What it does Qwen3-TTS is a family of text-to-speech models (0.6B and 1.7B parameters) that generates speech from text, clones voices from a 3-second audio clip, and designs entirely new voices from natural-language descriptions. It supports ten languages and comes with a Python package, vLLM integration, and a local web UI.

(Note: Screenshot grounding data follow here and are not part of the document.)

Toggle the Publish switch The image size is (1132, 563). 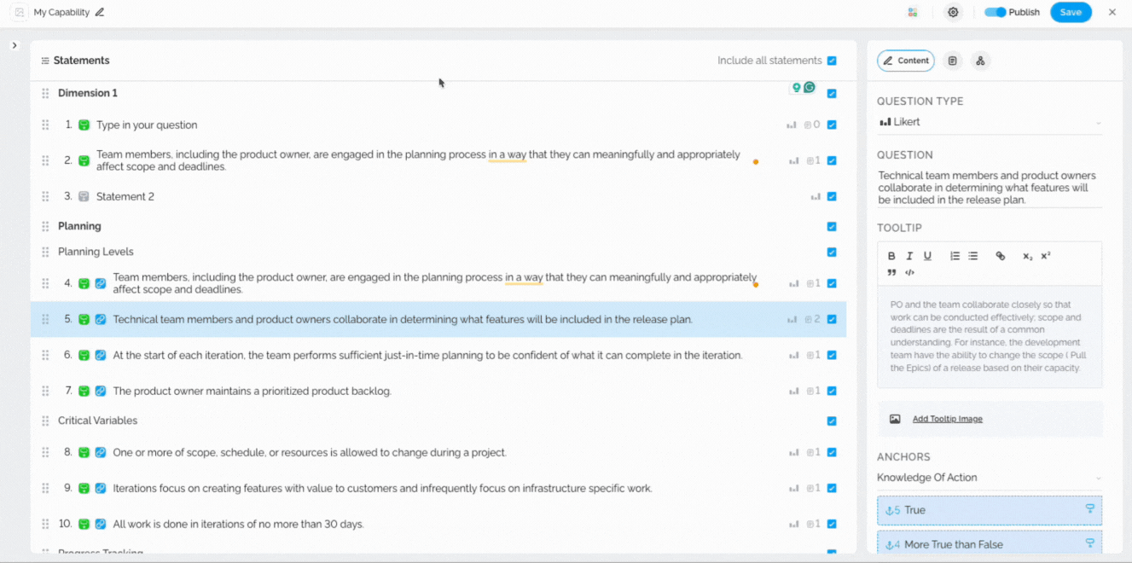click(995, 13)
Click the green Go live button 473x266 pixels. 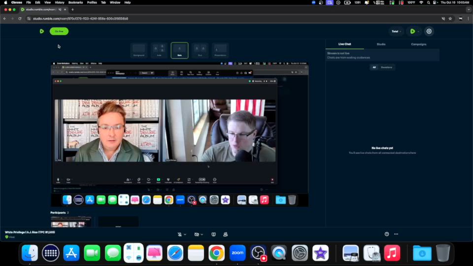pyautogui.click(x=59, y=31)

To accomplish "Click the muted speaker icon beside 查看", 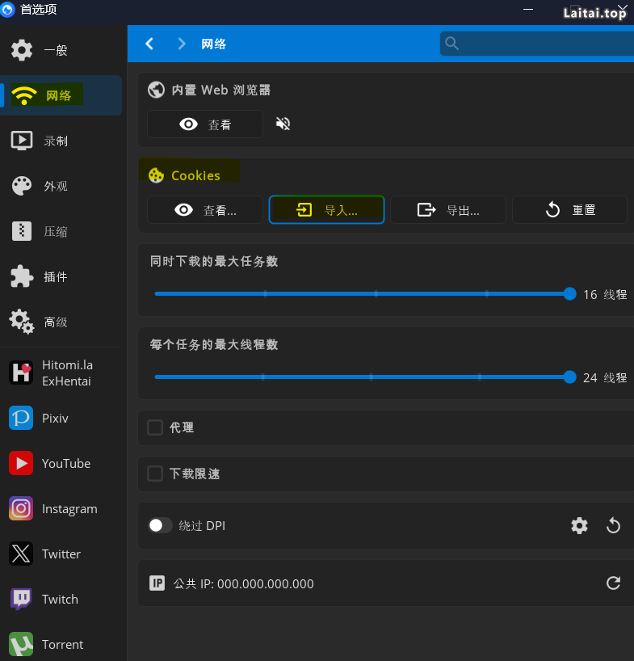I will (283, 124).
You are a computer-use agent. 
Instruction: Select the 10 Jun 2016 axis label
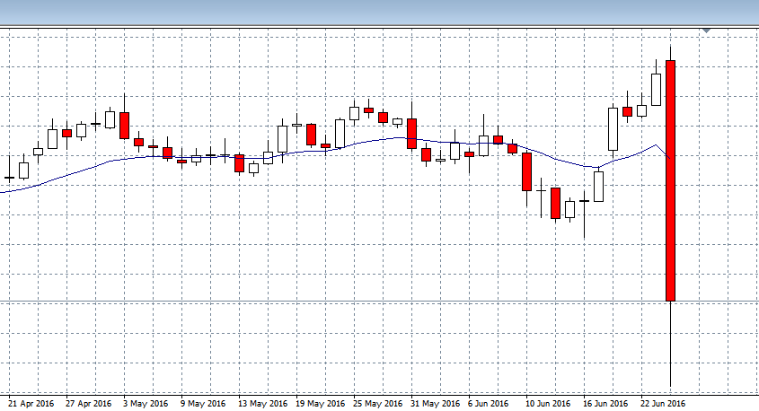547,404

The interesting bit The architecture skips the now-typical diffusion-transformer (DiT) bottleneck entirely. Instead it uses a discrete multi-codebook language model fed by a custom 12Hz tokenizer, which the team claims eliminates cascading errors and lets the same model handle both streaming and batch generation. The advertised end-to-end latency for streaming is 97ms—low enough that you could plausibly use it in a real-time voice agent without a separate “fast” model.
Key highlights
- Dual-mode generation: one model weights handles both streaming and non-streaming; first audio packet emits after a single input character
- Voice design via prompt: describe age, gender, dialect, or emotion in natural language; the 1.7B variants support instruction control, the 0.6B variants do not
- Tokenizer encode/decode: the 12Hz tokenizer is exposed directly, so you can compress speech to discrete codes and reconstruct it—useful for storage or downstream manipulation
- Packaging is sane:
pip install qwen-tts, standard HuggingFacefrom_pretrainedloading, optional FlashAttention 2, and explicit vLLM serving instructions - Commercial API available: DashScope endpoint documented alongside the open weights
Caveats
- The README recommends a fresh Python 3.12 environment and warns about dependency conflicts; FlashAttention 2 compilation can be memory-hungry (they suggest
MAX_JOBS=4under 96GB RAM) - “Other models mentioned in the technical report will be released in the near future”—so the current lineup may not be the full picture
Verdict Worth a look if you’re building voice agents, audiobook pipelines, or anything that needs low-latency TTS with controllable prosody. Skip it if you need a battle-tested, widely community-debugged alternative today; the project is fresh enough that rough edges are still being discovered.